▶ The task:
Please reproduce exactly the lines from the start of the records through the one containing "You are a computer-use agent. This", and nothing more.
START Source data
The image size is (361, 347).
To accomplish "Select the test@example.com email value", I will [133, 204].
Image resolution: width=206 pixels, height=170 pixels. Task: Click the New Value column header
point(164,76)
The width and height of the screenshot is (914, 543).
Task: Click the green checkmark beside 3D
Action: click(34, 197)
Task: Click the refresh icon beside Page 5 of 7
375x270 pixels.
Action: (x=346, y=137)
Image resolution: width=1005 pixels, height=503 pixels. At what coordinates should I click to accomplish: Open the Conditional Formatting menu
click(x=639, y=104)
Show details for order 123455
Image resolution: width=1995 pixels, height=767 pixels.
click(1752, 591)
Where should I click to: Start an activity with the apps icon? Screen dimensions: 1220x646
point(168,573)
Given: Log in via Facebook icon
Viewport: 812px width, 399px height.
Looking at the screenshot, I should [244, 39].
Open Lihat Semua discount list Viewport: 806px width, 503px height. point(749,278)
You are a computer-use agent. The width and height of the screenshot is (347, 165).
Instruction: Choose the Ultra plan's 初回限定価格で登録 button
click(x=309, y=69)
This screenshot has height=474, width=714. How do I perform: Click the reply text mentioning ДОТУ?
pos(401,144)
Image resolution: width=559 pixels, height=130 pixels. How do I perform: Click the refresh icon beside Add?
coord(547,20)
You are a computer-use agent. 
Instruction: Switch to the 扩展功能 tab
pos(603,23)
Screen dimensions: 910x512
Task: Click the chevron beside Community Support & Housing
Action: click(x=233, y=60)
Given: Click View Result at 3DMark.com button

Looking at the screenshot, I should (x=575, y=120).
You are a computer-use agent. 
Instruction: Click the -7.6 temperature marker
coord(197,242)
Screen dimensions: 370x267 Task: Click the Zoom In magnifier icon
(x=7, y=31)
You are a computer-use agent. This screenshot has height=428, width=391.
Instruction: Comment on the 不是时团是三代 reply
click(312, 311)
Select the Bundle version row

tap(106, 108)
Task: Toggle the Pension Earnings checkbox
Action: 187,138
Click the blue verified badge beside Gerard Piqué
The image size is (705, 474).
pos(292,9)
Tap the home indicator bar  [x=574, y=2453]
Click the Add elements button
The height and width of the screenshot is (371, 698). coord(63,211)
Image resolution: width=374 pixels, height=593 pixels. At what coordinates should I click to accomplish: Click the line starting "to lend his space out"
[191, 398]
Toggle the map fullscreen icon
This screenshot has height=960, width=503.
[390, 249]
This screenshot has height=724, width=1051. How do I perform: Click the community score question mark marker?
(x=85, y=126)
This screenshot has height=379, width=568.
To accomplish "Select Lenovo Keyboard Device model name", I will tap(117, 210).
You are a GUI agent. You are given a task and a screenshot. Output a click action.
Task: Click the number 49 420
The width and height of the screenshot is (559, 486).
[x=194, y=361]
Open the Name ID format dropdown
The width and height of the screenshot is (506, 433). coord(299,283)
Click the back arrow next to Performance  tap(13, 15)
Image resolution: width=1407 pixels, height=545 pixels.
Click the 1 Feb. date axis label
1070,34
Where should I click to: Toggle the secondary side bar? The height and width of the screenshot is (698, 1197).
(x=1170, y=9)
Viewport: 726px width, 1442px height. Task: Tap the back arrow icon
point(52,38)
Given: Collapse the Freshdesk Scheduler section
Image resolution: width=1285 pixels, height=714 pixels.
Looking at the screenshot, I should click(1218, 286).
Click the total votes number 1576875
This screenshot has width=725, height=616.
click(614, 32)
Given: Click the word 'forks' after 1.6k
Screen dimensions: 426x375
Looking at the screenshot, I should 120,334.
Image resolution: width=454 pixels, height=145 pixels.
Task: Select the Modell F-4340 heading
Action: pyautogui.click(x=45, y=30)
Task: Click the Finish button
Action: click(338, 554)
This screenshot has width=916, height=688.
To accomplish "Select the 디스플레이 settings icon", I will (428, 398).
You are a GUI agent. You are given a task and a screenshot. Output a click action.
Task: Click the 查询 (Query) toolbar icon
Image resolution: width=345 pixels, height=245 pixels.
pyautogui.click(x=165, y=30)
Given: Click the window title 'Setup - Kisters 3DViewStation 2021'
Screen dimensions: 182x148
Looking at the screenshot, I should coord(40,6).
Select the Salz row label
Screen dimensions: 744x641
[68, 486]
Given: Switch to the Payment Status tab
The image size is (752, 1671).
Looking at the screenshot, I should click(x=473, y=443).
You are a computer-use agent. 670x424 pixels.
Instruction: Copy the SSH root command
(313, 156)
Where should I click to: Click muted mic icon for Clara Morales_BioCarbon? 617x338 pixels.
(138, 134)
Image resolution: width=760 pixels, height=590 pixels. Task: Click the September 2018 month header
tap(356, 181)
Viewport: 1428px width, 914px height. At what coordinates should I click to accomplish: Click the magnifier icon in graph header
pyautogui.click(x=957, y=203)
END Source data
▶ Result for this exercise:
The image size is (361, 347).
To accomplish "Select the test@example.com email value", I will [133, 204].
Image resolution: width=206 pixels, height=170 pixels. Task: Click the New Value column header
point(164,76)
The width and height of the screenshot is (914, 543).
Task: Click the green checkmark beside 3D
Action: click(34, 197)
Task: Click the refresh icon beside Page 5 of 7
375x270 pixels.
Action: (x=346, y=137)
Image resolution: width=1005 pixels, height=503 pixels. At what coordinates should I click to accomplish: Open the Conditional Formatting menu
click(x=639, y=104)
Show details for order 123455
Image resolution: width=1995 pixels, height=767 pixels.
click(1752, 591)
Where should I click to: Start an activity with the apps icon? Screen dimensions: 1220x646
point(168,573)
Given: Log in via Facebook icon
Viewport: 812px width, 399px height.
Looking at the screenshot, I should [244, 39].
Open Lihat Semua discount list Viewport: 806px width, 503px height. point(749,278)
You are a computer-use agent. The width and height of the screenshot is (347, 165).
Instruction: Choose the Ultra plan's 初回限定価格で登録 button
click(x=309, y=69)
This screenshot has height=474, width=714. How do I perform: Click the reply text mentioning ДОТУ?
pos(401,144)
Image resolution: width=559 pixels, height=130 pixels. How do I perform: Click the refresh icon beside Add?
coord(547,20)
You are a computer-use agent. 
Instruction: Switch to the 扩展功能 tab
pos(603,23)
Screen dimensions: 910x512
Task: Click the chevron beside Community Support & Housing
Action: click(x=233, y=60)
Given: Click View Result at 3DMark.com button

Looking at the screenshot, I should (x=575, y=120).
You are a computer-use agent. 
Instruction: Click the -7.6 temperature marker
coord(197,242)
Screen dimensions: 370x267 Task: Click the Zoom In magnifier icon
(x=7, y=31)
You are a computer-use agent. This screenshot has height=428, width=391.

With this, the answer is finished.